Not the ballot box but the workplaces and streets!

Now that the billionaire Rishi Sunak is the new Prime Minister, with monsters like Cruella Braverman in his cabinet, and an obvious plan to make sure life gets worse for most of us on these islands, we can hear the call once again for an immediate election. From Starmer and Rayner in the opposition front benches, to the Green Party and the Liberal Democrats, and the nationalists of the SNP and Plaid Cymru, there is a clamour for the ballot boxes to be dusted off and brought out again.

This call will be repeated by the union leaderships like Dave Ward of the CWU and Mick Lynch of the RMT. The latter has said, at a fringe event at the Labour congress in Liverpool that “I want the Labour party to win the next election because it’s in the class interests of our people to have a Labour government and get rid of this lot who are suppressing and oppressing us and ripping us off.” He admitted that ““we remember that the last Labour government did not deliver a pro-worker agenda.” But what makes you think Starmer will not do the same thing, Mick?

Starmer has called for longer prison sentences for environmental activists. This is in line with his record as Director of Public Prosecutions when in 2011 he ran all night courts to maximise the number of people prosecuted after the London riots. He made a morale-boosting visit to Highbury magistrates’ court, north London, at about 4am during one of its night sittings at the height of the August riots, and later praised the efficient response to the disorder. He argued that convicting people of riot offences 24-48 hours after they were arrested in magistrates’ courts would be a deterrent to further unrest. If Starmer is elected in two years, and the economic situation remains undoubtedly the same, then Starmer will use the same powers to attempt to quell any civil unrest.
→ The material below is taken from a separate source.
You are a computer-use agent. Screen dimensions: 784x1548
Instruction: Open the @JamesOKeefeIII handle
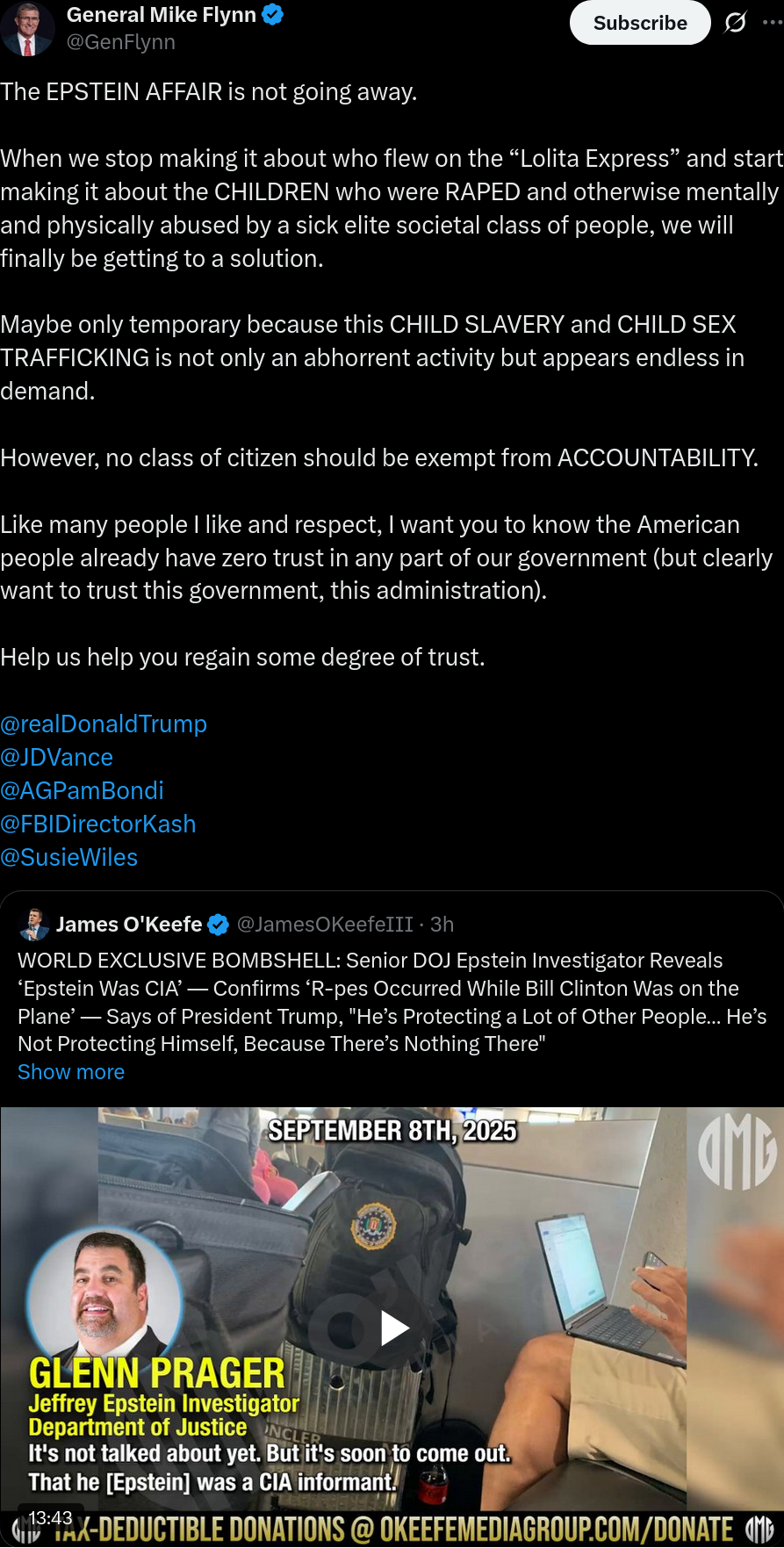(x=325, y=925)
At the same time the Labour leadership is holding more and more meetings with the heads of big business. Starmer, the shadow chancellor Rachel Reeves and the shadow business secretary have all had coffee meetings and dinners with City executives. , who are eager to meet with the new government in waiting. The next big event where Labour woos the top capitalists will be in early December at the Labour business do, with panel discussions and a lunch. This follows the reception at which Starmer and Reeves spoke to more than 600 business bosses at the Labour conference in Liverpool.
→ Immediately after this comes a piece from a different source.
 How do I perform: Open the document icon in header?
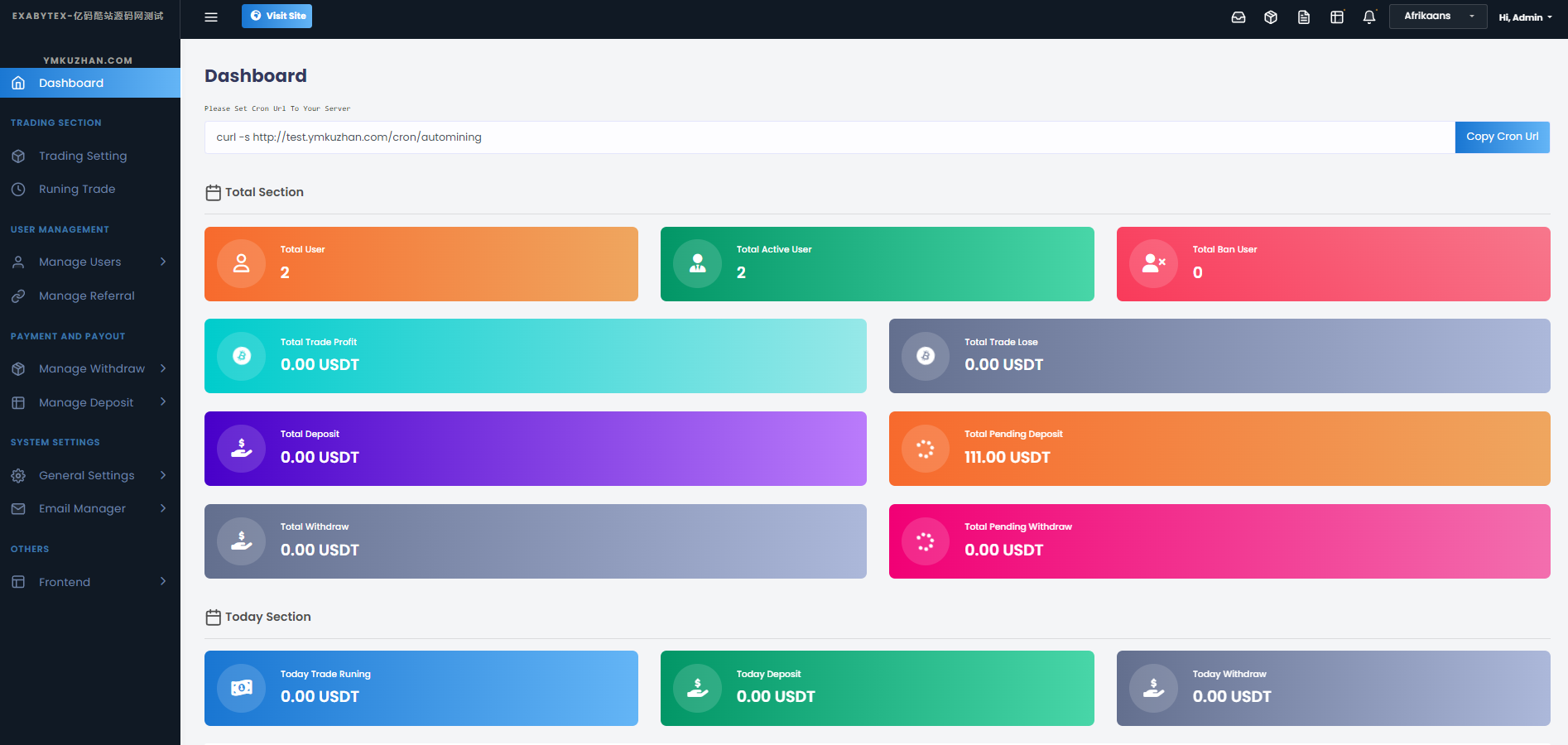coord(1304,17)
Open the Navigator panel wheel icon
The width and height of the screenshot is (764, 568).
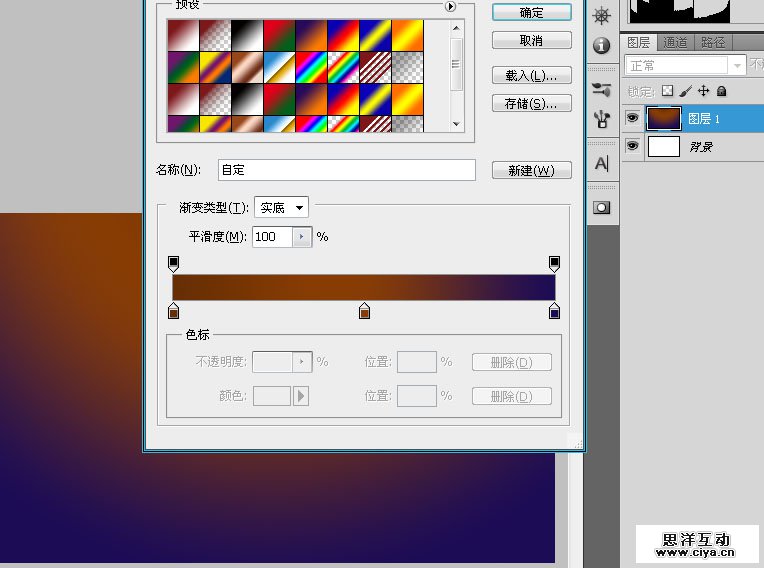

The next large-scale engagement between the Labour leader and his top economic team and executives will take place in London in early December, when the party will hold its next “Labour business” event, featuring panel discussions and a lunch.

 Multinational companies like Siemens and Nissan, and banks like HSBC and Natwest, as well as professional services firm EY have all held meetings with Labour. The chair of Tesco, John Allan, has endorsed Labour, saying that it is “the only team in the field” on economic policy.
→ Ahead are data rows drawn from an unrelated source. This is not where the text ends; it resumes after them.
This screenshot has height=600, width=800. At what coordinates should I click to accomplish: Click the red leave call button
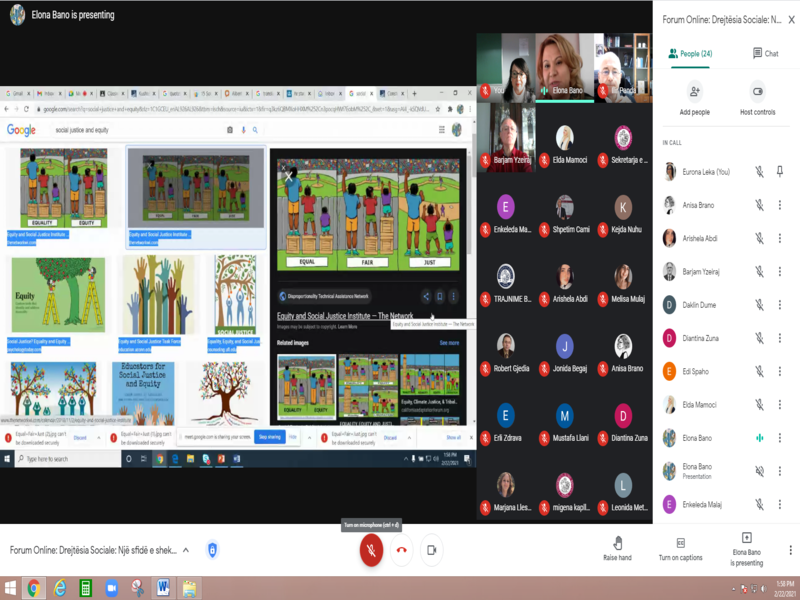(402, 550)
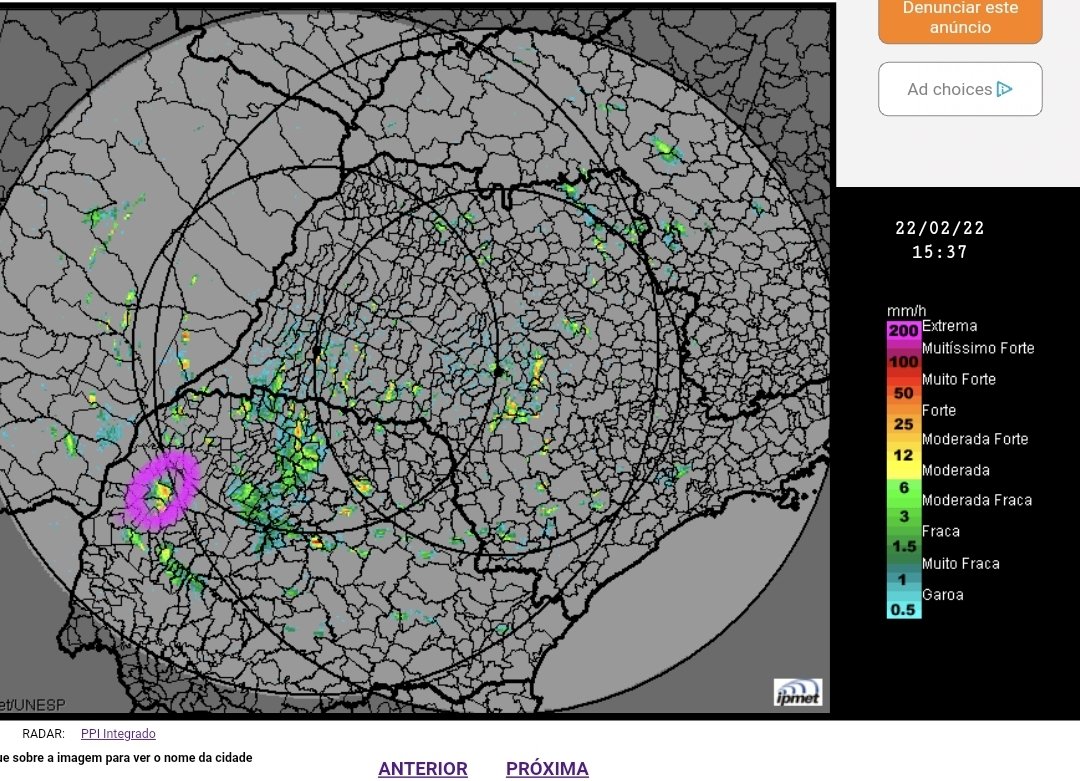Go to the ANTERIOR radar image
The width and height of the screenshot is (1080, 781).
pyautogui.click(x=422, y=769)
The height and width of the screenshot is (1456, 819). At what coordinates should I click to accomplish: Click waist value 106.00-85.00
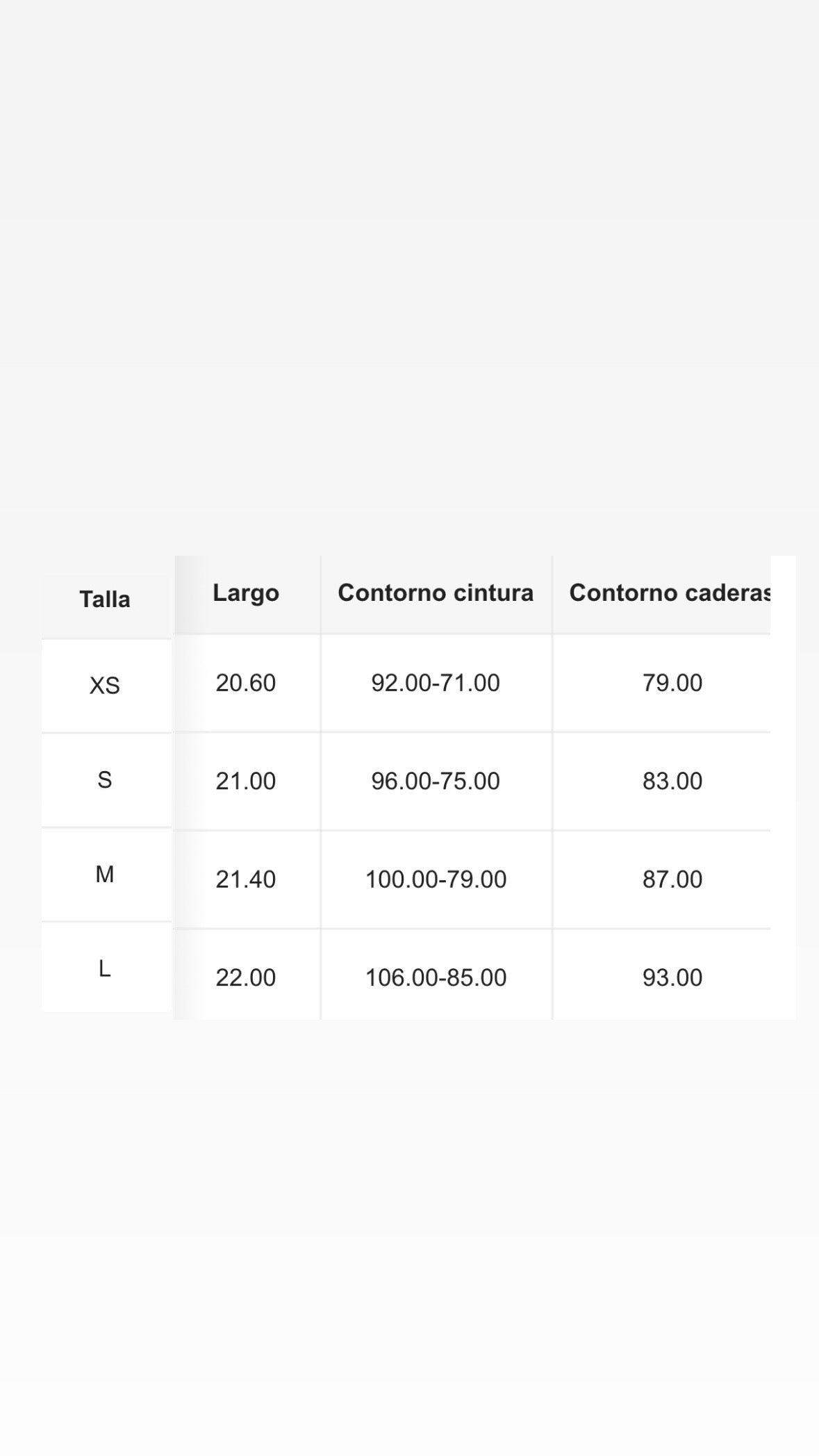click(436, 978)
It is clear that a considerable section of the ruling class has been frightened by the chaotic situation caused by the Tory government, which has affected market stability and threatens widespread unrest throughout the UK. Starmer and his cohorts will have assured these bosses that things will be safe in his hands. He will demobilise and defuse any movements that threaten the status quo, he will come down heavy on strikers, using the legislation already in place or about to be, and he will use draconian measures against social movements and indeed disaffected youth who take to the streets. He will continue with the austerity measures of the Tory government and the dismantling of the NHS. After all, it was previous Labour governments that started the destruction of the NHS. A recession is expected by 4 out of 5 top bosses within the next year and half of them are preparing to cut jobs. A CEO Outlook Survey put together by KPMG reveals that 80% of business executives believe this downturn will come soon and already 40% of them here and abroad have already halted hiring and around 50% were considering sackings in the next six months. This dire situation of increasing unemployment and spiralling poverty will be inherited by Labour who will rush to smother rising dissent.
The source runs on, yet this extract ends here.